When I started with my native plant garden, saving water was one of my goals. I had a controller with 8 different zones installed and programmed it diligently, based on information from two designers. They had carefully computed how much my low-water and moderate-water plants would need, and how much my techline inline drip irrigation required. Each line was run on a different regimen depending on the type and location of the plants. Then, in late spring, some of the plants did not look too good, and I upped the water regimen a bit. Mr. Mouse did not even tell me how much water we were using that year, we just figured it would be better the next year.
The next year I made a mistake programming the front garden irrigation, and ended up irrigating that area, which used spray, twice as much as planned. In July/August we used almost a unit of water a day. That doesn't sound so bad until you realize that a unit is close to 700 gallons! We use 2.5 units a month in winter, so the garden was getting extravagant amounts. I fixed the programming problem, and things got better. Not great, better.
Next year I needed a new controller, and programmed that. I like to start the program in March at 40% of normal, then increase. The controller somehow managed misunderstand my programming, and increased the times I had programmed by ridiculous amounts. Unfortunately, I didn't notice that until the bill for July/August came in. Almost a unit of water a day. I felt cursed and vowed to put natives into the front garden, because the spray irrigation there was the biggest problem (It had been running 20 minutes three times a week, lawns can live on that).

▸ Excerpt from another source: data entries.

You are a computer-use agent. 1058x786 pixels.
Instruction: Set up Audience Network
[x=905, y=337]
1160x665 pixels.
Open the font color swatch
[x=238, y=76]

In the fall, I finally replaced the lush front garden vegetation with natives. The design and remodel was great fun, as chronicled in the Great Front Garden Remodel posts. I asked the contractor to check that the front irrigation was working, but planned on not running it. Instead, I was going to hand water every 10 days or so in the first year, and cut back the years after.

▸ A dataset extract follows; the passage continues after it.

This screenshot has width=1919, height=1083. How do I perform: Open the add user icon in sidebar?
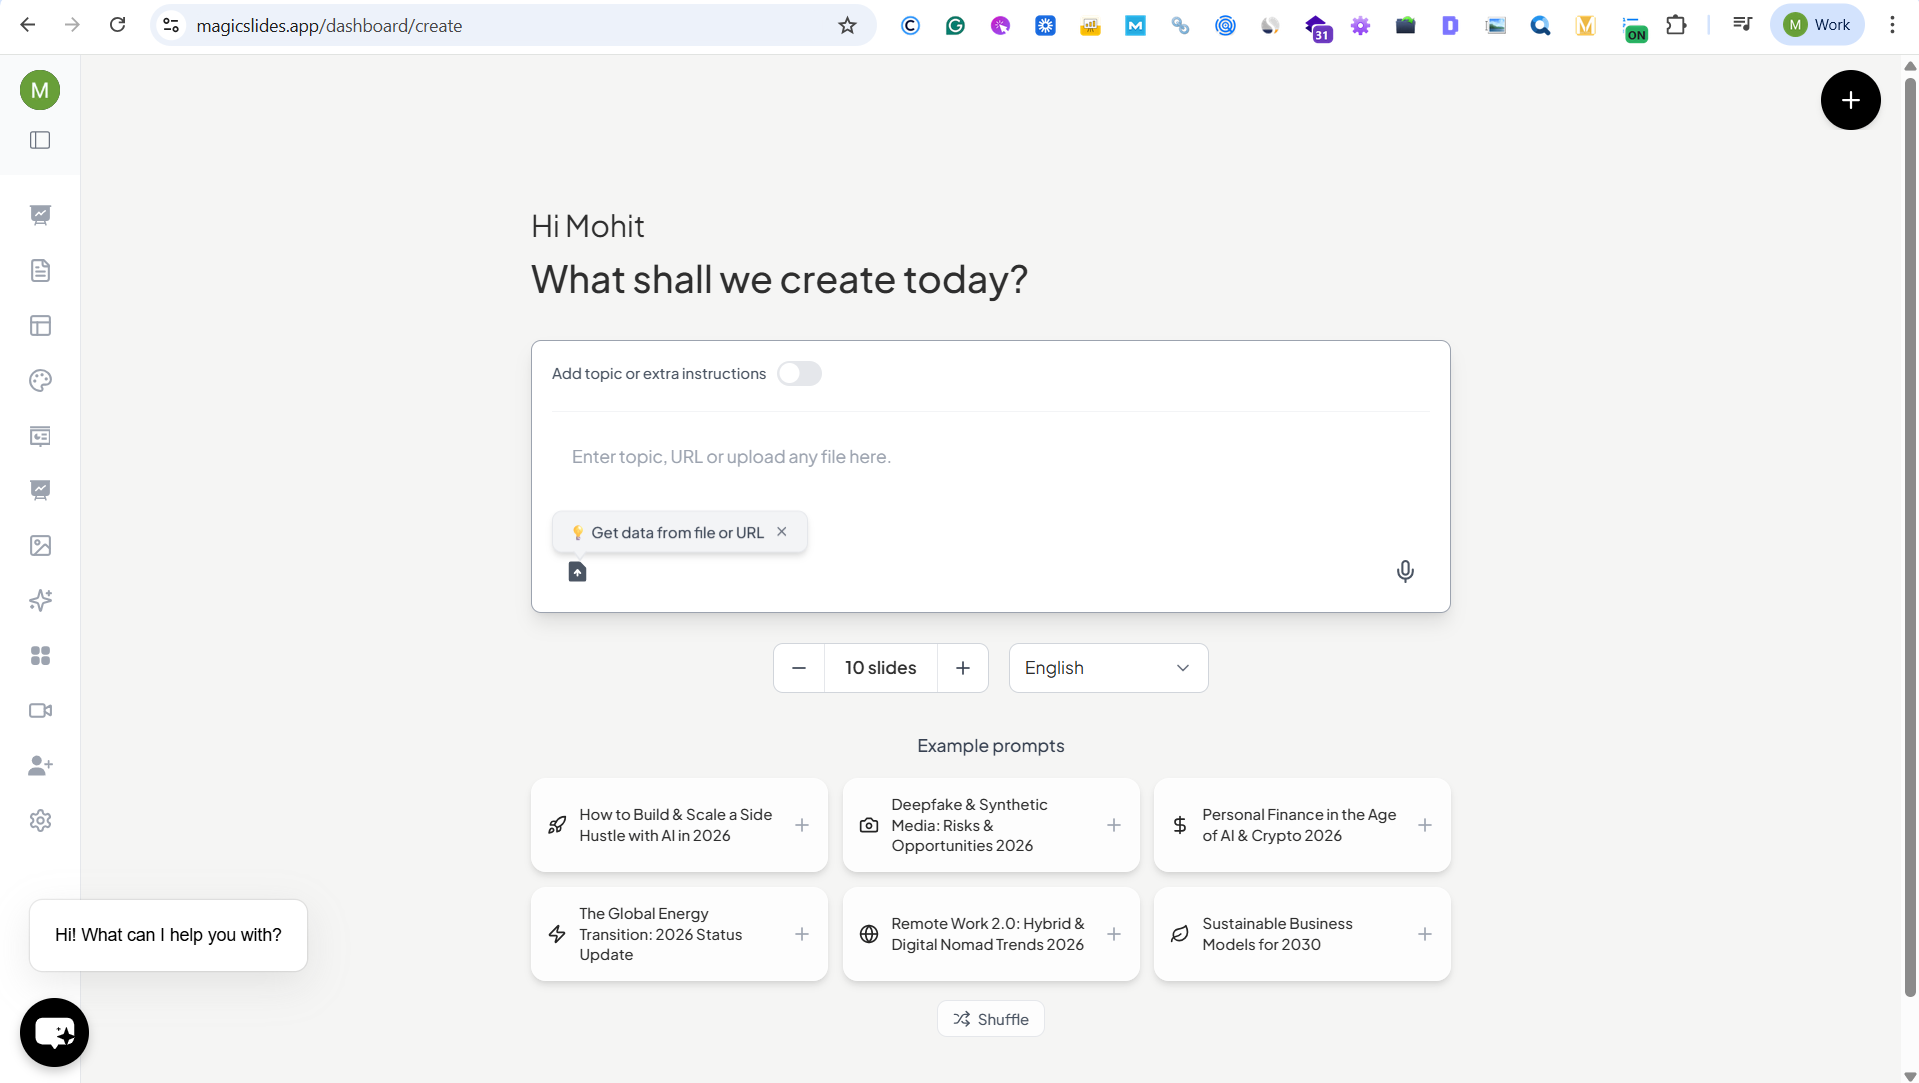tap(40, 766)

To be safe, I called in my irrigation guy to check all the other lines. He found and fixed 4 small leaks in the back. For the front, I set the run times to zero on the controller. I set the other lines to a lower number than before because the drought was bad and I did want to do my part. Imagine my horror when the March/April water bill came in: 700 gallons a day! Again! I was aghast. I called the irrigation guy, who found that one of the front lines was gushing water into the ground, obvious when one looked at the meter. But how could that be? There were no start times?
Completely confused, I went through the controller programming and also set the start times to zero. Maybe the controller decided to run those lines for an arbitrary number of minutes at the designated start time? There was only one way to find out.

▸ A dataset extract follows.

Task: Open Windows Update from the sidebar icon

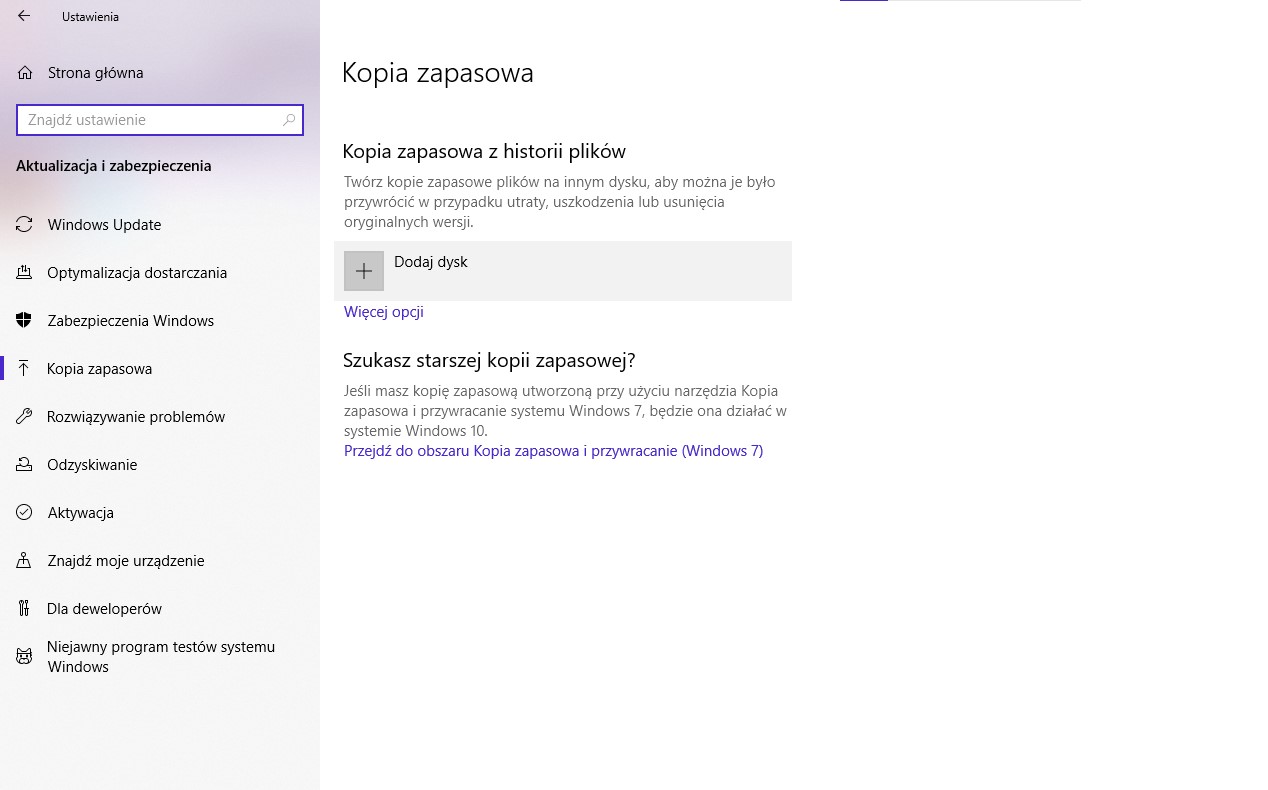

Every morning after I got up I walked outside, opened the concrete lid of the water meter, flipped the meter cover, and wrote down the number. To my great relief, I found that the numbers were well in line with what I had hoped for. Even when I had to hand water some areas after a few hot days, and even when I increased the percentage on the controller the numbers looked promising. Then came the May/June water bill. Finally! We were using around 200 gallons a day.
Now, that's still a lot of water, and I'd prefer to use even less. But the fruit trees and the Camelias need some water. The area under the redwoods needs water because drought-stricken redwoods can become unstable. The plants there are actually low to moderate water consumers (I never buy "regular" or "ample") but it's a pretty big area.
The Mediterranean mounds, shown in the first picture of this post, look attractive if a bit dry with the grasses, ceanothus, and manzanita in July. I'm handwatering new plants, the others are on their own. The salvias and agapanthus, are also attractive with minimal water.
The native current and elderberry further in the back are actually on a different line with more water, and I'm hoping for lush spring bloom.
Closer to the house, the Eriogonum fasciculatum gets afternoon shade and thrives, while the Salvia clevlandii has donned its grey summer foilage. I fill the water barrel fountain twice a week so the goldfish doesn't croak, but that's really very little water.
And I'm watering the pots by hand, enjoying the lush foilage of the ferns and other shade lovers.
Now that the first water bill indicates we've solved this problem, I've cut down the meter check to once a week or so. So far, no other problems have appeared, but I fully intend to stay on top of the water situation. I'll never trust that controller again, and waiting 2 months for the information about water use is just too long. So I'm hoping my vigilance will make it possible that I can enjoy beautiful plants in the garden while keeping water use at an appropriate level.